Sections

Enter the matrices!

Enter the matrices!

05.30.2024, by
© benjaminec / stock.adobe.com
Whether it is performed by humans or computers, matrix multiplication is a tiresome task. Researchers are striving to reduce the time and number of steps required to solve such operations.

Excel spreadsheets, climate modelling, simulating the structure of an airplane wing, neural network calculation, image processing…Often hiding behind these objects or problems are matrices. Directly derived from algebra, they are mathematical objects on which – as is done with numbers – operations can be performed. These include multiplication which, albeit simple, can require enormous computational resources when the matrix in question is large. That is why researchers have been striving since the 1960s to identify optimised multiplication methods, with a view to accelerating these calculations.

Matrices can be seen as a table of values. Among other things, they make it possible to compactly describe a system of linear equations. Most physical, chemical, and biological phenomena can be represented in the form of matrices. The latter can also be used to characterise an object – such as an image described by a table indicating the value (colour, position, etc.) of each of its pixels – as well as in machine learning, where “most of the calculation in neural networks is conducted on matrices representing the state of each of these neurons”, points out Gabriel Peyré, a researcher in the Department of Mathematics and Applications at the École Normale Supérieure1.

From tables to matrices

The ancestor of the matrix was born in China circa the 1st century BC or AD.  “In the anonymous work The Nine Chapters on the Mathematical Art, there is something resembling a matrix. The procedure for solving a linear system actually began by describing the arrangement of data in a table,” explains Karine Chemla, a researcher in the history of mathematics at the SPHERE laboratory2. The interest of this layout is similar to our positional numbering, which facilitates addition by superimposing units, tens, hundreds, etc. “The idea is that the algorithm for solving the problem is based on arranging data in a table.”

 © The Royal Society of London / in « Philosophical Transactions », vol. 148 (1858)
Excerpt from an article by Arthur Cayley, published in 1858 in Philosophical transactions (vol. 148).
 © The Royal Society of London / in « Philosophical Transactions », vol. 148 (1858)
Excerpt from an article by Arthur Cayley, published in 1858 in Philosophical transactions (vol. 148).

However, these tables could not be considered matrices, for they cannot be used to conduct operations. “This leap forward would come in the mid-nineteenth century with the work of Arthur Cayley.” This British mathematician performed the first elementary operations using these objects, namely addition, inversion, and multiplication. Doing so on these matrices allowed him to solve geometry problems, since these can write out the geometric transformation of an object, such as its rotation. The succession of multiple transformations is quite simply the multiplication of matrices, each representing a geometric transformation that the said object would undergo. This technique is widely used in 3D graphics.

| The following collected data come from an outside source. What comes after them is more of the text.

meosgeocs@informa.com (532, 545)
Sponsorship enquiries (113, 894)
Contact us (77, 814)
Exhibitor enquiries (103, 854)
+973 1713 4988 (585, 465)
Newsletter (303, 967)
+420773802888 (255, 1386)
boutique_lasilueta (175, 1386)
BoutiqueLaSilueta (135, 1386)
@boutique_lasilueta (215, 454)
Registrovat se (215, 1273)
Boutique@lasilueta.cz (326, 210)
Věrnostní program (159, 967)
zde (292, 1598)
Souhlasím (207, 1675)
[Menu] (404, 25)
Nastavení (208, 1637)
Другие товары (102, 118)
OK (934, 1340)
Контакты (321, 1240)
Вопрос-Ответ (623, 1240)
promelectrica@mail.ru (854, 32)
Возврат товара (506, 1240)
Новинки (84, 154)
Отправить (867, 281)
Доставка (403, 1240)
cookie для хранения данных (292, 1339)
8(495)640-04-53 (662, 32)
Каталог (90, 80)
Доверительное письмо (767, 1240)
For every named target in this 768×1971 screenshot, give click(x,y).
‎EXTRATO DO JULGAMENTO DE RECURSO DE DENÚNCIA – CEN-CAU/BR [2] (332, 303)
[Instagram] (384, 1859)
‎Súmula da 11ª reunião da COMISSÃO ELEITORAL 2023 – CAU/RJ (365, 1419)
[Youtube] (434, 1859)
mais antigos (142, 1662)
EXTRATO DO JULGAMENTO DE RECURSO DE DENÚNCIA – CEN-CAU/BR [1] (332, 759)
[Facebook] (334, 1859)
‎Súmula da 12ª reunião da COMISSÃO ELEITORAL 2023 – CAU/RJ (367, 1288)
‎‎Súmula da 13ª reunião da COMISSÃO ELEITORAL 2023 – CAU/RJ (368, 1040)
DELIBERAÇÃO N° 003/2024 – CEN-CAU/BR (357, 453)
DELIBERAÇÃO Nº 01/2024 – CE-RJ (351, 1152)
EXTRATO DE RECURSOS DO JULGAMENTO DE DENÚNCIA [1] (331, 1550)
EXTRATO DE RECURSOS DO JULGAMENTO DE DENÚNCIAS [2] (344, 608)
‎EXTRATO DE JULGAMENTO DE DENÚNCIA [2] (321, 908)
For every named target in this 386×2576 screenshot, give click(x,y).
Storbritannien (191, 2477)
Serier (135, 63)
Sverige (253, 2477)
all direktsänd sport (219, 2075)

In an ever more digital world, matrix multiplication has become central, and not just in mathematics. “Almost all algorithms use matrix multiplication for numerical solution,” reminds François Le Gall, a researcher at the Graduate School of Mathematics at Nagoya University (Japan). The advantage is that the trivial (or standard) method for conducting this operation is simple to perform by hand or with a computer, as long as the matrix is of reasonable size. The disadvantage is that the number of computational steps needed for this algorithm increases exponentially with matrix size. “We can count the additions and multiplications needed to multiply two matrices with the trivial algorithm. For a matrix with n rows and n columns, this cost, which is known as ‘algorithm complexity,’ is n3,” explains Clément Pernet, an academic at the Jean Kuntzmann laboratory3. For instance, if two matrices have 1,000 rows and 1,000 columns each, then the computer (or human) must perform 1 billion operations (or 1,0003) to successfully multiply them. “As it happens, matrices of such size are in fact common in applications, especially in machine learning,” stresses Le Gall.

 

© Archives of the Mathematisches Forschungsinstitut Oberwolfach / Collection Konrad Jacobs
Portrait of the German mathematician Volker Strassen, pictured here in 1988.
© Archives of the Mathematisches Forschungsinstitut Oberwolfach / Collection Konrad Jacobs
Portrait of the German mathematician Volker Strassen, pictured here in 1988.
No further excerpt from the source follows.